● RECORDS FOR THE TASK
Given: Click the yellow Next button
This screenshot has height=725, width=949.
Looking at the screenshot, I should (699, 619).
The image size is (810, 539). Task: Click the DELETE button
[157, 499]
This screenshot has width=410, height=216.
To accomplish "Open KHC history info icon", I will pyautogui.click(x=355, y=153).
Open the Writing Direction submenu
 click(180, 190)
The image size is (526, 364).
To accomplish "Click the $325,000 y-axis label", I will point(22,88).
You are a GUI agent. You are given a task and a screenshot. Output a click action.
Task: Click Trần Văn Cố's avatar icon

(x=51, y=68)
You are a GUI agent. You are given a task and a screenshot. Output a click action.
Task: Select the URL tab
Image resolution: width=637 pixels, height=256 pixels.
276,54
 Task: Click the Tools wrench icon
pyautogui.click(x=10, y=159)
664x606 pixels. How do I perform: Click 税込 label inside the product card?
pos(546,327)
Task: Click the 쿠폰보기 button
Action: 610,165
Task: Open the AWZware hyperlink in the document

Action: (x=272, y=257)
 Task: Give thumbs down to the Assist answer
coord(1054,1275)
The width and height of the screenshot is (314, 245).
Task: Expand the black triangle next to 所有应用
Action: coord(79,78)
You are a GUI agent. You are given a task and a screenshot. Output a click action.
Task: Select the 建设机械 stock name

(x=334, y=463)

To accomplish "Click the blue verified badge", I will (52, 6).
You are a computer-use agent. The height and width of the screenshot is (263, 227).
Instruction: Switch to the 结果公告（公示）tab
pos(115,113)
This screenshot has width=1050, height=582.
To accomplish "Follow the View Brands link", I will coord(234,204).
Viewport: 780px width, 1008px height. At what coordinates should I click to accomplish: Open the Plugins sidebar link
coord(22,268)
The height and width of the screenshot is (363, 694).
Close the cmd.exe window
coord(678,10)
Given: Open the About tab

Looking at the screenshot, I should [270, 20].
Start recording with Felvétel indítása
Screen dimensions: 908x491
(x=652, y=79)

● EXERCISE
Convert the records, starting at the line containing "Open the Writing Direction submenu" and ending at the line containing "pyautogui.click(x=10, y=159)", into a JSON list of strings with one string per line, skipping blank lines.

● THE REPLY
[
  "Open the Writing Direction submenu",
  " click(180, 190)",
  "The image size is (526, 364).",
  "To accomplish \"Click the $325,000 y-axis label\", I will point(22,88).",
  "You are a GUI agent. You are given a task and a screenshot. Output a click action.",
  "Task: Click Trần Văn Cố's avatar icon",
  "(x=51, y=68)",
  "You are a GUI agent. You are given a task and a screenshot. Output a click action.",
  "Task: Select the URL tab",
  "Image resolution: width=637 pixels, height=256 pixels.",
  "276,54",
  " Task: Click the Tools wrench icon",
  "pyautogui.click(x=10, y=159)"
]